*EXERCISE GOAL*.
Exactly the lines from the one with "Instruction: Delete the" to the end of the entries should appear in your answer, retyped word for word.

[Pixel coordinate grounding data]
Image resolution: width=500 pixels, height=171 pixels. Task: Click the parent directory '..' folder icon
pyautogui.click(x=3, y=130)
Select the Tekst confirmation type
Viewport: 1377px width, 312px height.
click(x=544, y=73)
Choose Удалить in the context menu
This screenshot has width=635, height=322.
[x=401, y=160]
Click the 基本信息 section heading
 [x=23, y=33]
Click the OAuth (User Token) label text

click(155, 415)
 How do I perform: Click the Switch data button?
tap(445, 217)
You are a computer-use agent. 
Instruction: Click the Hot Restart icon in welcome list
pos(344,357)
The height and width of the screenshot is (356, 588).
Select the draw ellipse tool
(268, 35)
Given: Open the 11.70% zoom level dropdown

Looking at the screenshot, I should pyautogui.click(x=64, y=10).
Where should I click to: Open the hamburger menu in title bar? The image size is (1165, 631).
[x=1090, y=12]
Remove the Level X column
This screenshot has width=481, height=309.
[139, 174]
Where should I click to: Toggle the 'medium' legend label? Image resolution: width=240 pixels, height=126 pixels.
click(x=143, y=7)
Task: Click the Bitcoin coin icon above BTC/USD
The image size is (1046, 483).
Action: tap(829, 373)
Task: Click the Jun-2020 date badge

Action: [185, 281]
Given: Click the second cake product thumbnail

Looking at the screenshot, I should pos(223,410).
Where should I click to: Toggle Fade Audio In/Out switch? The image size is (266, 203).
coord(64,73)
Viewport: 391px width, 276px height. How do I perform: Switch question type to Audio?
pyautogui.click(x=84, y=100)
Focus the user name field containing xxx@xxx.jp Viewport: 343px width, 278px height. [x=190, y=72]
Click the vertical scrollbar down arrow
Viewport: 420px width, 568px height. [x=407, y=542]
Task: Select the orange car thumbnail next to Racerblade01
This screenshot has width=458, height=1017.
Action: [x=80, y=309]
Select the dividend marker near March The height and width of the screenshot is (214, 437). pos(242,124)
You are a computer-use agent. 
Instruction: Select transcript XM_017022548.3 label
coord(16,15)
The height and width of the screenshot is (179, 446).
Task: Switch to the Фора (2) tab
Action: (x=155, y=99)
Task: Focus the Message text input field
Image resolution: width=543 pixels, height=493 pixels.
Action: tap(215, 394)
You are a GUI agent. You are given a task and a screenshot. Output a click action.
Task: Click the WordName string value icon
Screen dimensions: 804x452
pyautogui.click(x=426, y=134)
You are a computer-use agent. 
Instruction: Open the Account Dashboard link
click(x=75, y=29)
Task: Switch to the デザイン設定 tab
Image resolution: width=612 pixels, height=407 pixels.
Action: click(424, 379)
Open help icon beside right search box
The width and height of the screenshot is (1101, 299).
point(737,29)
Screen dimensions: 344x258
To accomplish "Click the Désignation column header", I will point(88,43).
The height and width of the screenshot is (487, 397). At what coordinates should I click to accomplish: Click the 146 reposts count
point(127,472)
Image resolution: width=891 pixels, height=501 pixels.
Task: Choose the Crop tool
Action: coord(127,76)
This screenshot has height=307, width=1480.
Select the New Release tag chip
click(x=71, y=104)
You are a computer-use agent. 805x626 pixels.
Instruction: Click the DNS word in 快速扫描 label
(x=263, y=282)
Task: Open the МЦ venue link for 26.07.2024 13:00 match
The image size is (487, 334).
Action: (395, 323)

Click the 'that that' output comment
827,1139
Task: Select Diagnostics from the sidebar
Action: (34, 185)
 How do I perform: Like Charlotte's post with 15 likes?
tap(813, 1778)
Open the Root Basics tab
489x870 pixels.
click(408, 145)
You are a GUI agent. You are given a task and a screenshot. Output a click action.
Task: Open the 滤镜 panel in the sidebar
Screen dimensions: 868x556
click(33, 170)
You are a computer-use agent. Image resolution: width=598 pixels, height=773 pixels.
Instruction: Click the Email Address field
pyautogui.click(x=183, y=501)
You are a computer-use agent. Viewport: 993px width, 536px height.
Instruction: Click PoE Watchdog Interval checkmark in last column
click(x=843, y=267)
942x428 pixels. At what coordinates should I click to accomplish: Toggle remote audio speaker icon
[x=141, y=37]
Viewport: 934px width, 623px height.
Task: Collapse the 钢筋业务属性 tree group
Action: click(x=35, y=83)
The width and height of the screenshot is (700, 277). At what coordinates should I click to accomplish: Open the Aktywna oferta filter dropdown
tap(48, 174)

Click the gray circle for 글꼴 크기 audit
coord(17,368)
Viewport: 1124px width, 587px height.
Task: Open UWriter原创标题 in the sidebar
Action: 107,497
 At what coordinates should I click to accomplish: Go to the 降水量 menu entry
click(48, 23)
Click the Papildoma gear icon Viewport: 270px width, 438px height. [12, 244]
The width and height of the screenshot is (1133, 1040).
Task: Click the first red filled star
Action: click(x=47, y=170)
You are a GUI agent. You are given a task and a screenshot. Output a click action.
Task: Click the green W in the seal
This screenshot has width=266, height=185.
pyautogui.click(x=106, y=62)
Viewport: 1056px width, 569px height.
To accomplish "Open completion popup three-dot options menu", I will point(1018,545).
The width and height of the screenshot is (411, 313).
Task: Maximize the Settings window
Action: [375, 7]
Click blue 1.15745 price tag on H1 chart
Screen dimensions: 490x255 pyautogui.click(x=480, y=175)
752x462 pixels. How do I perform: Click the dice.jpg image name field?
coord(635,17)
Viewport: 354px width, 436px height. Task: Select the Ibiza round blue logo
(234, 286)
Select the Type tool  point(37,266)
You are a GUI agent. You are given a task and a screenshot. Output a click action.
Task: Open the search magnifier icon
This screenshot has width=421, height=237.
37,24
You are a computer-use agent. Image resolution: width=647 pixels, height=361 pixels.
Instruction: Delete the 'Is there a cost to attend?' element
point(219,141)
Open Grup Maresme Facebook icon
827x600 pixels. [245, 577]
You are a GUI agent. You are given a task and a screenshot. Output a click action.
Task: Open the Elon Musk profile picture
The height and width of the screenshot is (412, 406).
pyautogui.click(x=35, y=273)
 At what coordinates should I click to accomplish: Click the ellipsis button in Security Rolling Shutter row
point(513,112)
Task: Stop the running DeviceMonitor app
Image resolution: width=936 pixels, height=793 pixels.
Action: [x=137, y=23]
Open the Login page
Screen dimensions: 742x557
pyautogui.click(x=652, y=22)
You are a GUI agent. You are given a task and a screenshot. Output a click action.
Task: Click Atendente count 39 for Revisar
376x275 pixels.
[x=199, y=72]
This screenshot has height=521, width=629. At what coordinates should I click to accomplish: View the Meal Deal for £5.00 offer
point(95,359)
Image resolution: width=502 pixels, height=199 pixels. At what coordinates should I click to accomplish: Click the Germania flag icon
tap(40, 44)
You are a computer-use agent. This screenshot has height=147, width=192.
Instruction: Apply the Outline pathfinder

*TASK RESPONSE*.
Instruction: Delete the 'Is there a cost to attend?' element
point(219,141)
Open Grup Maresme Facebook icon
827x600 pixels. [245, 577]
You are a GUI agent. You are given a task and a screenshot. Output a click action.
Task: Open the Elon Musk profile picture
The height and width of the screenshot is (412, 406).
pyautogui.click(x=35, y=273)
 At what coordinates should I click to accomplish: Click the ellipsis button in Security Rolling Shutter row
point(513,112)
Task: Stop the running DeviceMonitor app
Image resolution: width=936 pixels, height=793 pixels.
Action: [x=137, y=23]
Open the Login page
Screen dimensions: 742x557
pyautogui.click(x=652, y=22)
You are a GUI agent. You are given a task and a screenshot. Output a click action.
Task: Click Atendente count 39 for Revisar
376x275 pixels.
[x=199, y=72]
This screenshot has height=521, width=629. At what coordinates should I click to accomplish: View the Meal Deal for £5.00 offer
point(95,359)
Image resolution: width=502 pixels, height=199 pixels. At what coordinates should I click to accomplish: Click the Germania flag icon
tap(40, 44)
You are a computer-use agent. This screenshot has height=147, width=192.
Instruction: Apply the Outline pathfinder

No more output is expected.